Derived from the Greek word “brachy,” which means short or small, brachytherapy uses small radioactive isotopes or seeds placed in close proximity to the tumor to deliver radiation to targets either deep within the body (typically for gynecological and prostate cancers) or to a superficial surface such as the skin. This is accomplished by locating the radiation source near the tumor site for a brief period of time. Since the amount of radiation falls off significantly within a few centimeters of the source, the radiation is highly localized and exposure to adjacent normal tissues is limited.
Brachytherapy takes advantage of isotopes with different energies that are able to penetrate tissues to varying depths. Over the last decade, brachytherapy technique, treatment planning and delivery has become more sophisticated with advances in image guidance, as well as surgical and medical therapy.
Our brachytherapy program encompasses a wide variety of techniques and modalities for patients with cancer, as well as those with noncancerous proliferative diseases. Our gynecologic, prostate cancer and general brachytherapy programs routinely perform image-based brachytherapy application using real-time guidance via ultrasound, CT and/or MRI in a state-of-the-art surgical environment and brachytherapy procedure suite.
For those seeking a more detailed technical description of brachytherapy modalities, the following describes the techniques commonly performed at our institution:
Prostate brachytherapy is performed for patients with early, intermediate and high-risk disease with or without external beam radiotherapy. Treatment may be delivered with a permanent seed implant using a very low dose rate (vLDR) iodine or palladium source or a temporary implant using a high dose rate (HDR) technique with an iridium source. Seeds are typically implanted with ultrasound guidance and seed placement is confirmed by CT and/or MRI.
Gynecologic brachytherapy is commonly performed in the outpatient setting for patients with endometrial and cervical cancer. The vast majority of our patients are treated with brachytherapy, which uses an iridium seed that travels through an applicator for a treatment time that ranges from 5 to 15 minutes.
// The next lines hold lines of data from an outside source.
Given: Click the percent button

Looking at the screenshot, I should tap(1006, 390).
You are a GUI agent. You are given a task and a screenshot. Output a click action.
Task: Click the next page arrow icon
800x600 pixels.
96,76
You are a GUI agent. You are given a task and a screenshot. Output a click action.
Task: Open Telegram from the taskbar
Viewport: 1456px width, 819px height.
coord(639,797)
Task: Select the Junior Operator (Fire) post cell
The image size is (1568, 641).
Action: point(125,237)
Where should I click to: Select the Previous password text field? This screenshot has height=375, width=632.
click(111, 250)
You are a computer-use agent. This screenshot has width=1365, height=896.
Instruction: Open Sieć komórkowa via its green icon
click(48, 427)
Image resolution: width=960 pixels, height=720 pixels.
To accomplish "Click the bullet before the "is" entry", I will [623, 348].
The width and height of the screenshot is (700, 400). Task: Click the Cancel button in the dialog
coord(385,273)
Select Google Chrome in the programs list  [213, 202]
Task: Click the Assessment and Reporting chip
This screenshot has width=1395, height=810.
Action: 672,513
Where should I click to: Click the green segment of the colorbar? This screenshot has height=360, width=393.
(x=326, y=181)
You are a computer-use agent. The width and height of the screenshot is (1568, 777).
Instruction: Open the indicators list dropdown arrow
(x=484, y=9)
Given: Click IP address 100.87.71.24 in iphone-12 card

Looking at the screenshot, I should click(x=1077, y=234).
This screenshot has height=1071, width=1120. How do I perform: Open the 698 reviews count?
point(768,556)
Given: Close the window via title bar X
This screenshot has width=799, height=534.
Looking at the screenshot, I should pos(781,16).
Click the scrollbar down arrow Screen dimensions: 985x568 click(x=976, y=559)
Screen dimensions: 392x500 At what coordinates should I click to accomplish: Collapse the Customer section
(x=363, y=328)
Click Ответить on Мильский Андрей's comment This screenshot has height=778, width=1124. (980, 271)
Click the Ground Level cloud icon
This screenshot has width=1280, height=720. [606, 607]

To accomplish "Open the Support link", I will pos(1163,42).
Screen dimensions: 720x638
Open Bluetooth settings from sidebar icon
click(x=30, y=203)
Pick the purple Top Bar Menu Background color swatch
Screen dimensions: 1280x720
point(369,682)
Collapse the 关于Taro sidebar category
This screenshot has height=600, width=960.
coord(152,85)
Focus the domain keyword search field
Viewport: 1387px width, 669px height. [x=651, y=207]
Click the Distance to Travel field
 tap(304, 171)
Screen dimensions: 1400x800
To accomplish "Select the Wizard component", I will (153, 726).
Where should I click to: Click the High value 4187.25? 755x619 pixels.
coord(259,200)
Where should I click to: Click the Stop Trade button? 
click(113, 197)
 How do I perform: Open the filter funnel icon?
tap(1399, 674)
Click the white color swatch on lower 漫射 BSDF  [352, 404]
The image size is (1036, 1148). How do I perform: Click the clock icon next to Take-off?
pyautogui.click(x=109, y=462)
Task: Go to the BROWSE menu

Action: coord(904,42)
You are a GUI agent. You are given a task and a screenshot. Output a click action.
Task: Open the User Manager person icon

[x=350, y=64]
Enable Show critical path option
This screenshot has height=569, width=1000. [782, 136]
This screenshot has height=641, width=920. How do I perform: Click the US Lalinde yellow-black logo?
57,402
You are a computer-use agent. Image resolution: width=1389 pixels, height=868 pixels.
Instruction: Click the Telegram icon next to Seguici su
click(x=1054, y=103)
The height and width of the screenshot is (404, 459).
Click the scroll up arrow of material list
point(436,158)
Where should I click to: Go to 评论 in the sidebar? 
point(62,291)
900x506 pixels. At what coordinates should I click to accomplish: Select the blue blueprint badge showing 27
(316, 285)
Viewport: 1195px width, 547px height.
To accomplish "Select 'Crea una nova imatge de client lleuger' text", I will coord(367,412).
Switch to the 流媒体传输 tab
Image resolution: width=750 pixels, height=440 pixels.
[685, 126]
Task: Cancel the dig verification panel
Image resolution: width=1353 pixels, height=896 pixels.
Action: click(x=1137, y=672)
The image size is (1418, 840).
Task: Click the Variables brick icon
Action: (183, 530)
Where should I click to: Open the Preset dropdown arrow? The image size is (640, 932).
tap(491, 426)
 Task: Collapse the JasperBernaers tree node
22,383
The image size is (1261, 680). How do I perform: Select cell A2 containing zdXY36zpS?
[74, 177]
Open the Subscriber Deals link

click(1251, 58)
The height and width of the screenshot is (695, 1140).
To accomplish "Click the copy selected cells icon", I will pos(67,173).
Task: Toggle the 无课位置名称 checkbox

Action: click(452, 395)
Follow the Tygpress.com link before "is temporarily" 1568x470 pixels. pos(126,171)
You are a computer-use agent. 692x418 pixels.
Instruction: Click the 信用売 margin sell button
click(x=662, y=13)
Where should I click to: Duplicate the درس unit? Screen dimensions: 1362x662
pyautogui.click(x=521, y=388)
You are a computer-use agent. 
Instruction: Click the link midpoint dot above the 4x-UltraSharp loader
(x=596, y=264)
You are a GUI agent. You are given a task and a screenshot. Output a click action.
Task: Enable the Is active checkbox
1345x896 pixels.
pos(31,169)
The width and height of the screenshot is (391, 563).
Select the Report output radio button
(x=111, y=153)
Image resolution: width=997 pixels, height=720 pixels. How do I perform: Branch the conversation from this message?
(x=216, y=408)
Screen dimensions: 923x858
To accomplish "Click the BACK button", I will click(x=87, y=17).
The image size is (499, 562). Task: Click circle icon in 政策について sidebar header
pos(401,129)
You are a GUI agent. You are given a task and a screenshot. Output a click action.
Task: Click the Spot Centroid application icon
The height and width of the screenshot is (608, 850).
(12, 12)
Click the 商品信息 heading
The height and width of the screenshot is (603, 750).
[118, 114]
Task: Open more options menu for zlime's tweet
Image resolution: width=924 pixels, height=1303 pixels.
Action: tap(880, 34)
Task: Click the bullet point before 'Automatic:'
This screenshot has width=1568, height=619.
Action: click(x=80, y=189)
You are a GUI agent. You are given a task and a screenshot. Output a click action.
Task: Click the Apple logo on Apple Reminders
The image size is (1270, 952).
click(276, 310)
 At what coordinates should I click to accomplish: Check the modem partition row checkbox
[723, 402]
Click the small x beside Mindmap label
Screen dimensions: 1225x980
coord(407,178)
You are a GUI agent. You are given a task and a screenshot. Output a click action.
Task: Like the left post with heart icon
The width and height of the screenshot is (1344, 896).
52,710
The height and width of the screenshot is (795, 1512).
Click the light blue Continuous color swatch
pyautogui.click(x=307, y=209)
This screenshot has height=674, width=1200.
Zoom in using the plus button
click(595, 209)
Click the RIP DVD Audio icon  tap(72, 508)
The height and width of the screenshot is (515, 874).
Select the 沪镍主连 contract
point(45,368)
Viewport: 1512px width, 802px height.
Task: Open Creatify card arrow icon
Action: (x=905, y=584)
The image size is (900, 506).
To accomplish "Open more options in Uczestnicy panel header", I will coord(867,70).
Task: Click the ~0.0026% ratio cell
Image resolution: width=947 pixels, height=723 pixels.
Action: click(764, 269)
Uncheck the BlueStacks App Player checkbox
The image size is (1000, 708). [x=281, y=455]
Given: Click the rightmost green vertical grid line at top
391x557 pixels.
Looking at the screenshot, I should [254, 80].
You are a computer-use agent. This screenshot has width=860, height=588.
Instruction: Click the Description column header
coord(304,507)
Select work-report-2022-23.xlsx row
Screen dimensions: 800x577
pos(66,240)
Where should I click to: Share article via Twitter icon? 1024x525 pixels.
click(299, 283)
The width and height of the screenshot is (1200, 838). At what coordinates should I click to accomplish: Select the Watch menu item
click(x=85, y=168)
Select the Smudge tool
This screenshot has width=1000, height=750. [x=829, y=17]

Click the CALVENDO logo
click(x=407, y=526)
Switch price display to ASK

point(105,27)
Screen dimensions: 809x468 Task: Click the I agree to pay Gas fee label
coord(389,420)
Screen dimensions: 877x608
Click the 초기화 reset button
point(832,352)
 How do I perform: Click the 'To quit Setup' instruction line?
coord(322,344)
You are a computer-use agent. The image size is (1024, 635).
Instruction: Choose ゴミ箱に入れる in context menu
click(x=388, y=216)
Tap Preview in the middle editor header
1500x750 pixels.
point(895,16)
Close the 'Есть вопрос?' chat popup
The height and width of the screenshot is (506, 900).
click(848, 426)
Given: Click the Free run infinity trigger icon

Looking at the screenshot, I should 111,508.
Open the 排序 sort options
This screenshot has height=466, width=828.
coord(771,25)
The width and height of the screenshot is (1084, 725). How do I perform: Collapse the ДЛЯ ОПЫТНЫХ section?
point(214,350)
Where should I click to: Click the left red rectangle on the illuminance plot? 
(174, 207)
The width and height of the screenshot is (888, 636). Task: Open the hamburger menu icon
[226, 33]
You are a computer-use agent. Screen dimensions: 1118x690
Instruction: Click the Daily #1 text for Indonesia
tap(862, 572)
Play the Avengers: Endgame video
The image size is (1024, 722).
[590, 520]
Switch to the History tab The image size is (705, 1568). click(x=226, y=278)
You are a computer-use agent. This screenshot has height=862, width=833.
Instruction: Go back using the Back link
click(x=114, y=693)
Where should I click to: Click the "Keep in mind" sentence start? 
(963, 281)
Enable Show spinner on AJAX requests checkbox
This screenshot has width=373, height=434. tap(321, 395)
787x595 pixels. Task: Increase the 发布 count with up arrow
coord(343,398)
For patients treated with hysterectomy, vaginal cylinder brachytherapy with or without external beam radiotherapy may be recommended to reduce the risk of recurrence at the vaginal cuff. This outpatient treatment is delivered 2 days per week for a total of 2-6 treatments.
For patients who have not had a hysterectomy, tandem-based brachytherapy application is performed under general anesthesia. The total number of treatments may vary from 3-5, either as an outpatient (2 days per week), or inpatient (3-4 day hospitalization).
Select patients with gynecologic cancer may require interstitial brachytherapy, where the radiation oncologist places catheters directly within and surrounding a tumor. Interstitial brachytherapy is performed under image-guidance using a combination of ultrasound, CT and/or MRI. These procedures are performed under anesthesia and require an inpatient hospitalization. At the time of treatment, an iridium source is inserted through each individual catheter to deliver a highly conformal brachytherapy dose. Interstitial brachytherapy is given twice daily for a treatment time of 10-15 minutes.
Our department is constantly exploring innovative uses of advanced technologies to achieve improved patient outcomes. Here is one of the innovative protocols we are currently investigating with brachytherapy:
Optimizing Brachytherapy Delivery with MRI-Guidance for Gynecologic Cancer
Lead physician: Larissa Lee, MD
Lead physicist: Robert Cormack, PhD
Image-guided brachytherapy for gynecologic cancer offers significant potential to improve tumor control and increase cure rates. CT and MR-based brachytherapy planning also reduces the risk of bladder or bowel toxicity. With guidance via MRI at the time of the procedure, we are developing novel methods to track catheter placement and positioning for real-time evaluation of the HDR brachytherapy dose. We are also developing novel MRI sequences to identify residual tumor in collaboration with the Surgical Planning Laboratory within the Advanced Multimodality Image Guided Operating (AMIGO) suite.